**PROVIDED DATA:**
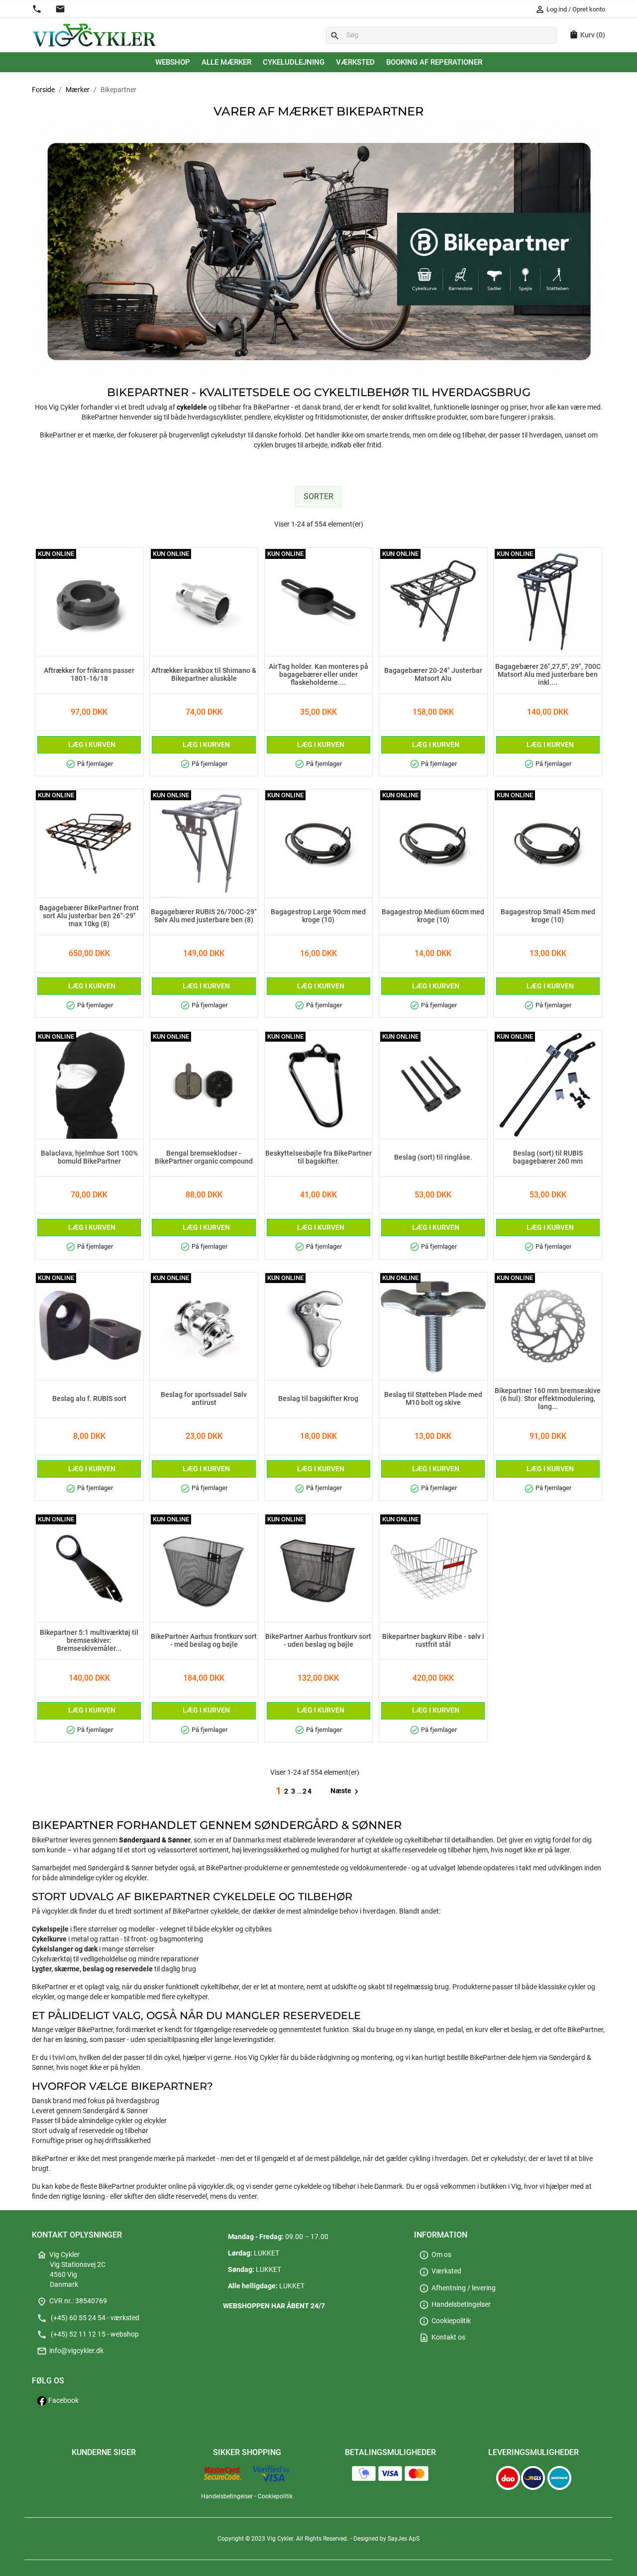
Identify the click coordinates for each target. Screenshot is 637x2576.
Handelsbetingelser (455, 2304)
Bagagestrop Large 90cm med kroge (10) (318, 916)
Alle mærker (226, 62)
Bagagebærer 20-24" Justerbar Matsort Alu (433, 675)
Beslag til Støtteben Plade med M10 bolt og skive (433, 1399)
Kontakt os (442, 2337)
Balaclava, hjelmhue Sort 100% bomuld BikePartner (89, 1158)
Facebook (63, 2400)
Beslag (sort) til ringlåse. (433, 1158)
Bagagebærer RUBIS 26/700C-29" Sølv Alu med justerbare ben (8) (204, 916)
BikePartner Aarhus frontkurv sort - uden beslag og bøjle (318, 1641)
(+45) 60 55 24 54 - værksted (88, 2318)
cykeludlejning (293, 62)
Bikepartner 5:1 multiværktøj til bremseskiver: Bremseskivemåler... (89, 1641)
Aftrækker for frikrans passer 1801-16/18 (89, 675)
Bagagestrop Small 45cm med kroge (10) (548, 916)
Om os (435, 2255)
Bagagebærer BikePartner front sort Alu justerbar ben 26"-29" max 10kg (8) (89, 916)
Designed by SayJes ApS (386, 2538)
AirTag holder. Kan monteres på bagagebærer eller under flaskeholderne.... (318, 675)
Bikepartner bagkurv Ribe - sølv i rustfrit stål (433, 1641)
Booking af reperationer (434, 62)
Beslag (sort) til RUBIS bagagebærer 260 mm (548, 1158)
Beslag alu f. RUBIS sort (89, 1399)
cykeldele (192, 407)
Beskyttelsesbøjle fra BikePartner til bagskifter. (318, 1158)
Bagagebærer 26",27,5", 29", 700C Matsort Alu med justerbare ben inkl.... (548, 675)
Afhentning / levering (457, 2288)
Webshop (172, 62)
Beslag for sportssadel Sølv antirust (204, 1399)
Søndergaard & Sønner (155, 1840)
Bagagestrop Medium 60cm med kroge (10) (433, 916)
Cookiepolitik (445, 2321)
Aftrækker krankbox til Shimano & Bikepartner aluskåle (203, 675)
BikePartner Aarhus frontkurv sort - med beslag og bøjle (204, 1641)
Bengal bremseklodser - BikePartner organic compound (204, 1158)
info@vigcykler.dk (70, 2351)
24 (308, 1791)
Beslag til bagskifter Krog (318, 1399)
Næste (345, 1791)
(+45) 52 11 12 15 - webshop (88, 2334)
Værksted (355, 62)
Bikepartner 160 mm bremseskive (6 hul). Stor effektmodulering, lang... (548, 1399)
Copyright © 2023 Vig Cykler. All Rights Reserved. (283, 2538)
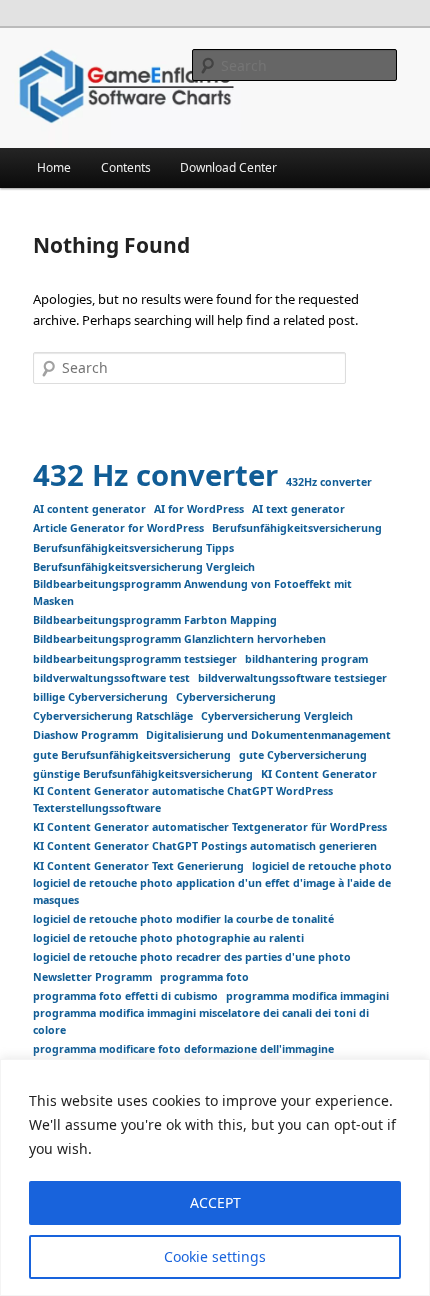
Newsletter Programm (92, 977)
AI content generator (89, 509)
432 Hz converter (155, 475)
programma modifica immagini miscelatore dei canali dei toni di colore (201, 1021)
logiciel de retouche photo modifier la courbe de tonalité (183, 919)
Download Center (228, 167)
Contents (126, 167)
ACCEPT (215, 1202)
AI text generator (298, 509)
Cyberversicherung (226, 697)
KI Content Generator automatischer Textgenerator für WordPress (210, 827)
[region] (215, 1177)
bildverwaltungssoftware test (111, 678)
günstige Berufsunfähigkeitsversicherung (143, 774)
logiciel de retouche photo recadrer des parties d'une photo (192, 957)
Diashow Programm (85, 735)
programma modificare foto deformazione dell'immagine (183, 1049)
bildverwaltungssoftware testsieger (292, 678)
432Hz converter (329, 482)
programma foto (204, 977)
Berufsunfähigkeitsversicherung (297, 528)
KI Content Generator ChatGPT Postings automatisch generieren (205, 846)
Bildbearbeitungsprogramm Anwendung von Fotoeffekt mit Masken (192, 592)
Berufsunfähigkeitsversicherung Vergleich (144, 567)
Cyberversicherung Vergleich (277, 716)
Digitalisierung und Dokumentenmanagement (268, 735)
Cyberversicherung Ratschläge (113, 716)
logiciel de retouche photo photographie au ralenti (168, 938)
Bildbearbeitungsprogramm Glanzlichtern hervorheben (179, 639)
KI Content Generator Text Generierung (138, 866)
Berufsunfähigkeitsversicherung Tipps (133, 548)
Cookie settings (215, 1256)
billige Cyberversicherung (100, 697)
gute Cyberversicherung (303, 755)
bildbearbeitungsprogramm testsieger (135, 659)
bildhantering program (306, 659)
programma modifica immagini (307, 996)
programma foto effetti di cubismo (125, 996)
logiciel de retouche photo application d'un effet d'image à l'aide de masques (212, 891)
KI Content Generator (319, 774)
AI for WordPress (199, 509)
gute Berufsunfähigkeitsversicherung (132, 755)
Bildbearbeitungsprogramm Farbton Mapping (155, 620)
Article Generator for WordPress (118, 528)
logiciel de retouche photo (322, 866)
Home (54, 167)
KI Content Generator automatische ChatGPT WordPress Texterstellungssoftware (183, 799)
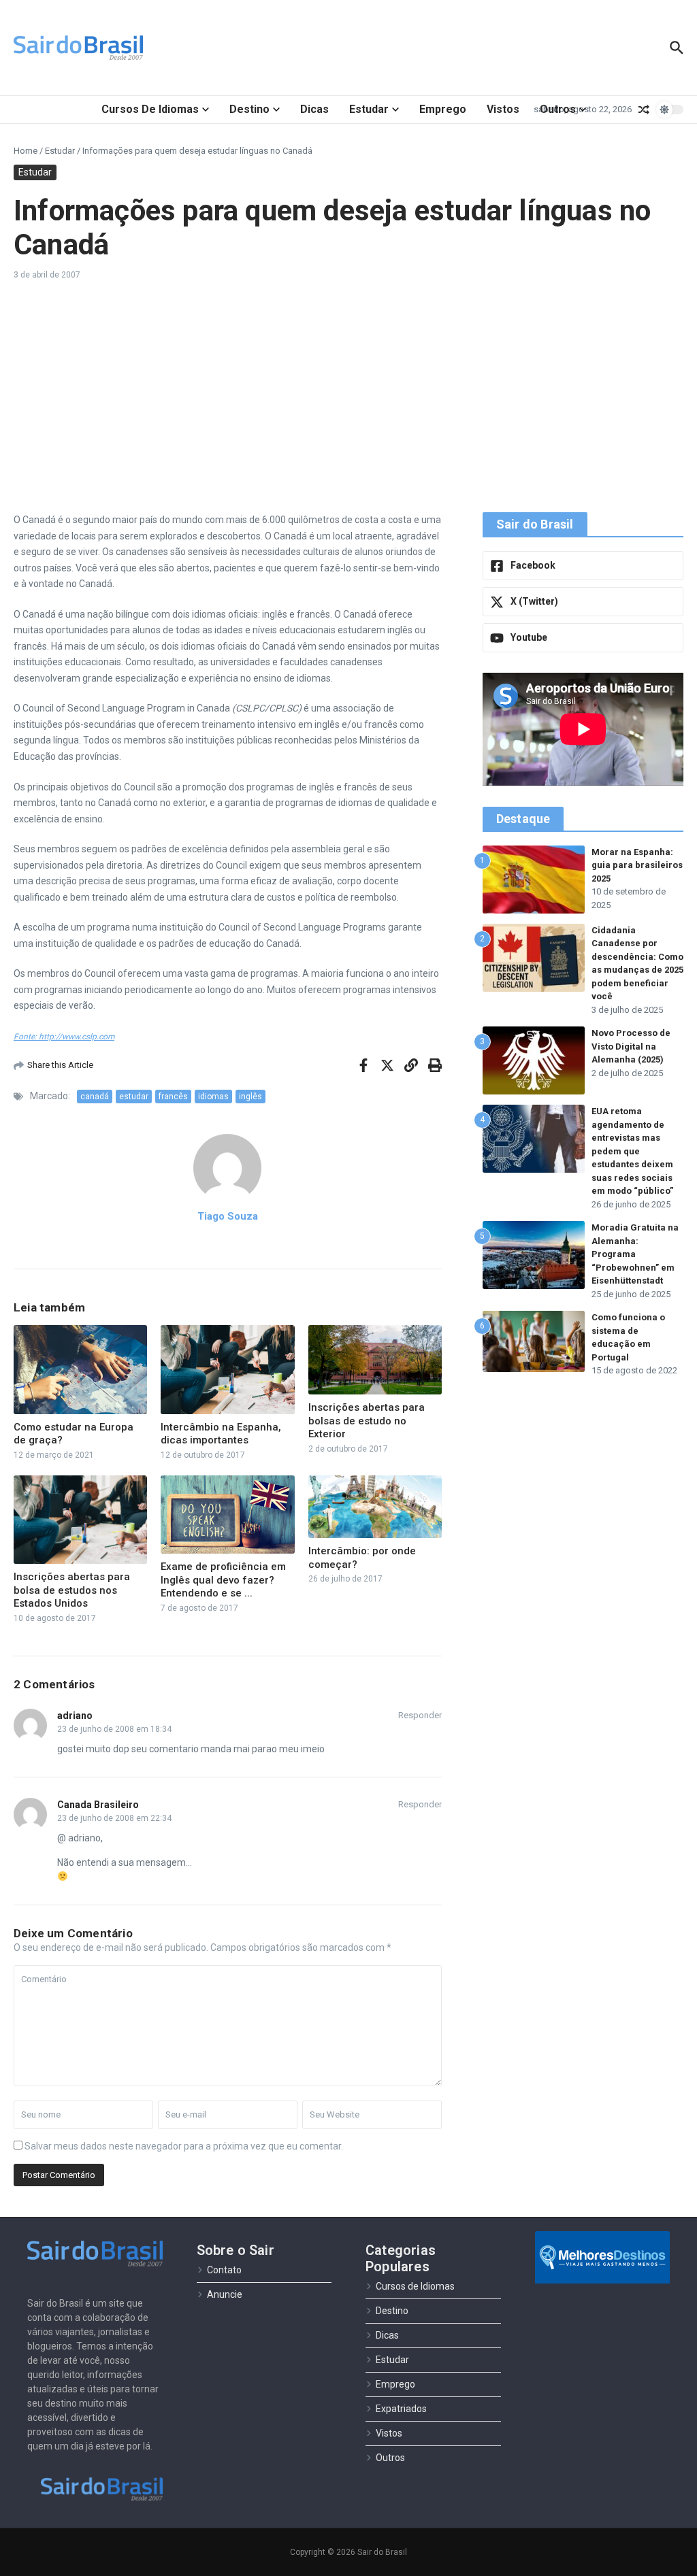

**THE PROBLEM:** Repeat the data exactly, without the pictures.

**TASK SOLUTION:**
Identify the click coordinates for each target. Screenshot is 637x2576.
Handelsbetingelser (455, 2304)
Bagagestrop Large 90cm med kroge (10) (318, 916)
Alle mærker (226, 62)
Bagagebærer 20-24" Justerbar Matsort Alu (433, 675)
Beslag til Støtteben Plade med M10 bolt og skive (433, 1399)
Kontakt os (442, 2337)
Balaclava, hjelmhue Sort 100% bomuld BikePartner (89, 1158)
Facebook (63, 2400)
Beslag (sort) til ringlåse. (433, 1158)
Bagagebærer RUBIS 26/700C-29" Sølv Alu med justerbare ben (8) (204, 916)
BikePartner Aarhus frontkurv sort - uden beslag og bøjle (318, 1641)
(+45) 60 55 24 54 - værksted (88, 2318)
cykeludlejning (293, 62)
Bikepartner 5:1 multiværktøj til bremseskiver: Bremseskivemåler... (89, 1641)
Aftrækker for frikrans passer 1801-16/18 (89, 675)
Bagagestrop Small 45cm med kroge (10) (548, 916)
Om os (435, 2255)
Bagagebærer BikePartner front sort Alu justerbar ben 26"-29" max 10kg (8) (89, 916)
Designed by SayJes ApS (386, 2538)
AirTag holder. Kan monteres på bagagebærer eller under flaskeholderne.... (318, 675)
Bikepartner bagkurv Ribe - sølv i rustfrit stål (433, 1641)
Booking af reperationer (434, 62)
Beslag (sort) til RUBIS bagagebærer 260 mm (548, 1158)
Beslag alu f. RUBIS sort (89, 1399)
cykeldele (192, 407)
Beskyttelsesbøjle fra BikePartner til bagskifter. (318, 1158)
Bagagebærer 26",27,5", 29", 700C Matsort Alu med justerbare ben inkl.... (548, 675)
Afhentning / levering (457, 2288)
Webshop (172, 62)
Beslag for sportssadel Sølv antirust (204, 1399)
Søndergaard & Sønner (155, 1840)
Bagagestrop Medium 60cm med kroge (10) (433, 916)
Cookiepolitik (445, 2321)
Aftrækker krankbox til Shimano & Bikepartner aluskåle (203, 675)
BikePartner Aarhus frontkurv sort - med beslag og bøjle (204, 1641)
Bengal bremseklodser - BikePartner organic compound (204, 1158)
info@vigcykler.dk (70, 2351)
24 (308, 1791)
Beslag til bagskifter Krog (318, 1399)
Næste (345, 1791)
(+45) 52 11 12 15 - webshop (88, 2334)
Værksted (355, 62)
Bikepartner 160 mm bremseskive (6 hul). Stor effektmodulering, lang... (548, 1399)
Copyright © 2023 Vig Cykler. All Rights Reserved. (283, 2538)
Newsletter Programm (92, 977)
AI content generator (89, 509)
432 Hz converter (155, 475)
programma modifica immagini miscelatore dei canali dei toni di colore (201, 1021)
logiciel de retouche photo modifier la courbe de tonalité (183, 919)
Download Center (228, 167)
Contents (126, 167)
ACCEPT (215, 1202)
AI text generator (298, 509)
Cyberversicherung (226, 697)
KI Content Generator automatischer Textgenerator für WordPress (210, 827)
[region] (215, 1177)
bildverwaltungssoftware test (111, 678)
günstige Berufsunfähigkeitsversicherung (143, 774)
logiciel de retouche photo recadrer des parties d'une photo (192, 957)
Diashow Programm (85, 735)
programma modificare foto deformazione dell'immagine (183, 1049)
bildverwaltungssoftware testsieger (292, 678)
432Hz converter (329, 482)
programma foto (204, 977)
Berufsunfähigkeitsversicherung (297, 528)
KI Content Generator ChatGPT Postings automatisch generieren (205, 846)
Bildbearbeitungsprogramm Anwendung von Fotoeffekt mit Masken (192, 592)
Berufsunfähigkeitsversicherung Vergleich (144, 567)
Cyberversicherung Vergleich (277, 716)
Digitalisierung und Dokumentenmanagement (268, 735)
Cyberversicherung Ratschläge (113, 716)
logiciel de retouche photo photographie au ralenti (168, 938)
Bildbearbeitungsprogramm Glanzlichtern hervorheben (179, 639)
KI Content Generator Text Generierung (138, 866)
Berufsunfähigkeitsversicherung Tipps (133, 548)
Cookie settings (215, 1256)
billige Cyberversicherung (100, 697)
gute Cyberversicherung (303, 755)
bildbearbeitungsprogramm testsieger (135, 659)
bildhantering program (306, 659)
programma modifica immagini (307, 996)
programma foto effetti di cubismo (125, 996)
logiciel de retouche photo application d'un effet d'image à l'aide de masques (212, 891)
KI Content Generator (319, 774)
AI for WordPress (199, 509)
gute Berufsunfähigkeitsversicherung (132, 755)
Bildbearbeitungsprogramm Farbton Mapping (155, 620)
Article Generator for WordPress (118, 528)
logiciel de retouche photo (322, 866)
Home (54, 167)
KI Content Generator automatische ChatGPT WordPress Texterstellungssoftware (183, 799)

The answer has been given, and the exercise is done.